I was familiar with the winery's Ancient Vine Zinfandel, one of my favorites with grilled meats in the summer. The vines still used for that wine date to the early 1900s when they were planted in Sonoma by the Jacuzzi family.
Valeriano Jacuzzi came to this country after his suggestion to the Wright Brothers resulted in success for their flying machines. The Wrights had propeller problems and Jacuzzi, a furniture maker in Italy, wrote to suggest that if the Wrights twisted the propeller wood in the same way Jacuzzi twisted his wooden chair legs, it would strengthen the wood.
The proposal worked and soon the Wright Brothers were pioneers of flight. Their supporters sent for Valeriano Jacuzzi so he could continue to advise the brothers. Jacuzzi arrived in the U.S. along with several of his own brothers and their families. They settled in San Francisco and began to make furniture in this country. Missing the farms of their native Italy, they began to buy land in what is today southern Sonoma County where they planted grapes and made wine as a hobby. Meanwhile, they invented the Jacuzzi as a way to help a family member who had medical problems.

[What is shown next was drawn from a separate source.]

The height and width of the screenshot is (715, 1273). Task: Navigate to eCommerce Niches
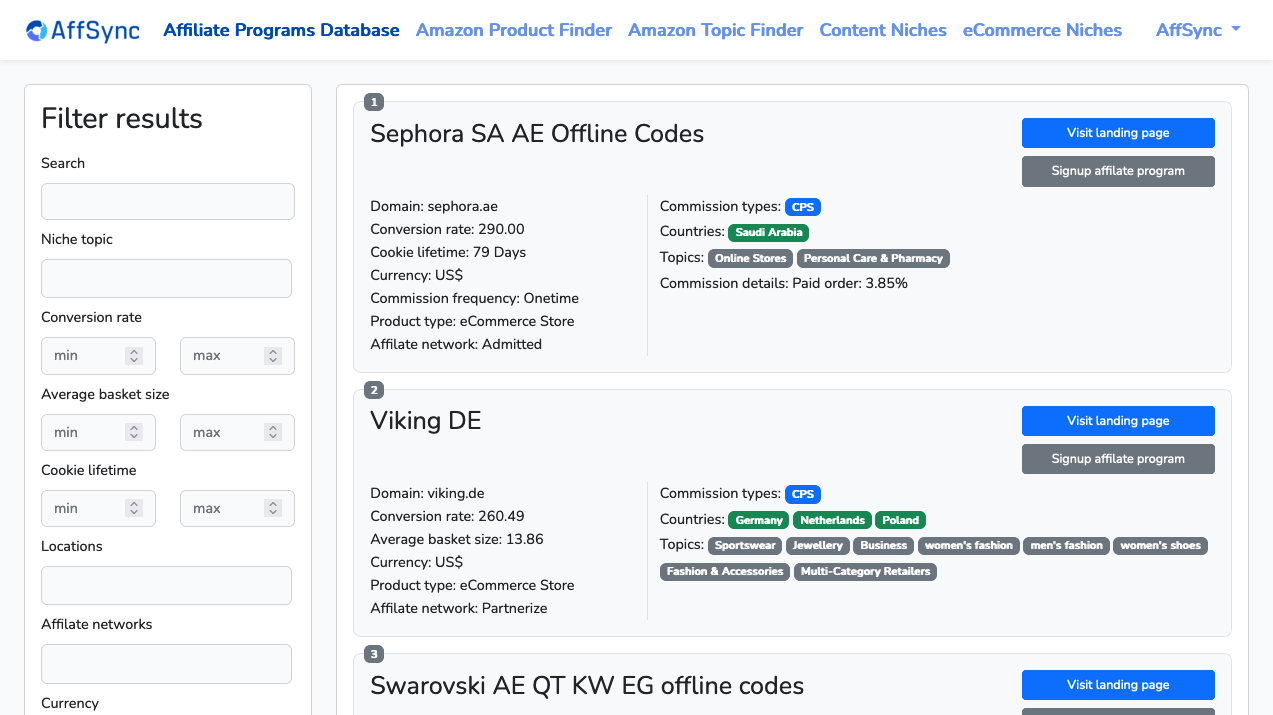tap(1042, 30)
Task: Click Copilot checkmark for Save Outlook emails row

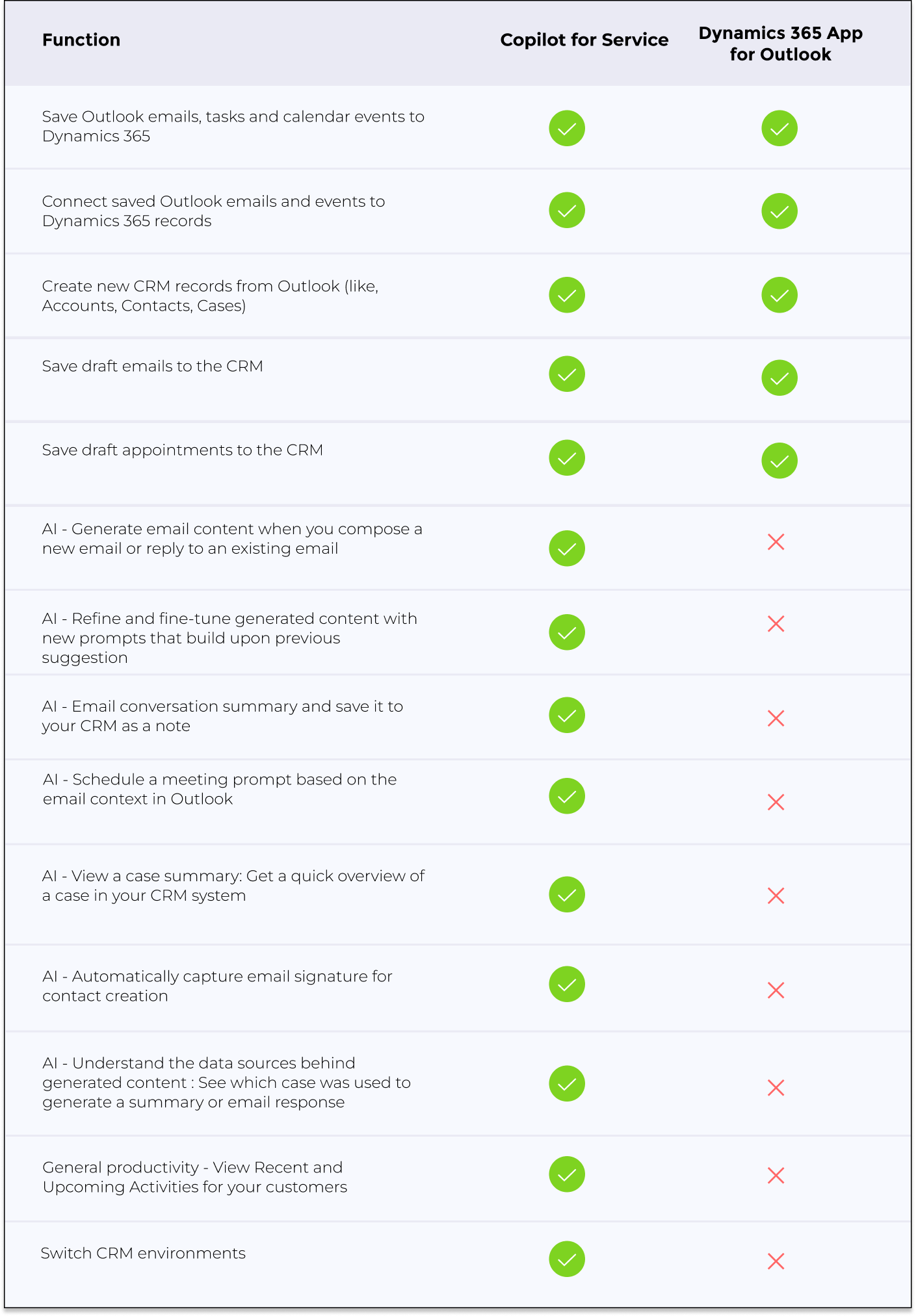Action: click(567, 129)
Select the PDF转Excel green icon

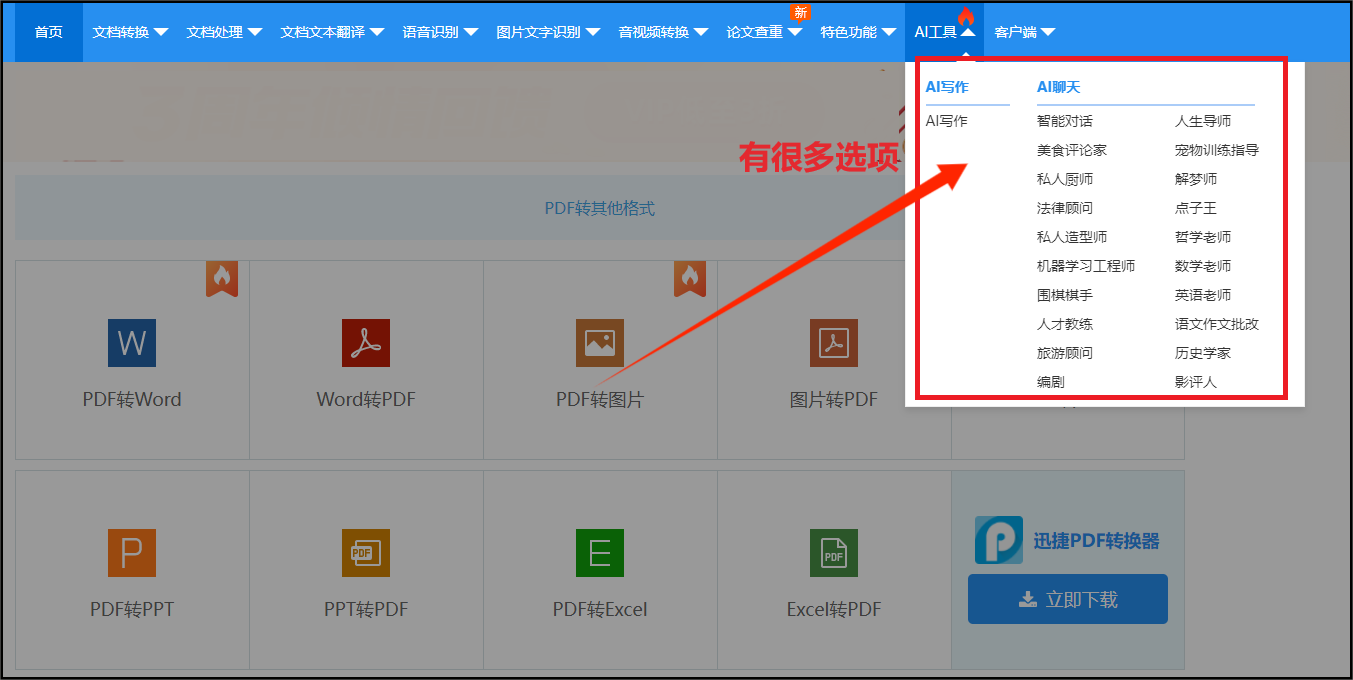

Fast forward to 1982 when Valeriano's grandson Fred Cline consolidated the family's vineyards and began to produce Cline Wines. The vineyard is organic and solar-powered and maintains a herd of 1,700 sheep and goats to eat the beans it grows between the vines to nourish the soil. Last summer the Wall Street Journal rated its fragrant Viognier as the best value Viognier in America. We also tasted the Cline Cashmere, an extraordinary blend; the pinot gris, Zinfandel and late harvest Mourvedre. Some of these wines will also be poured on May 29 when Holden Arboretum hosts its annual wine and food event among the rhododendrens.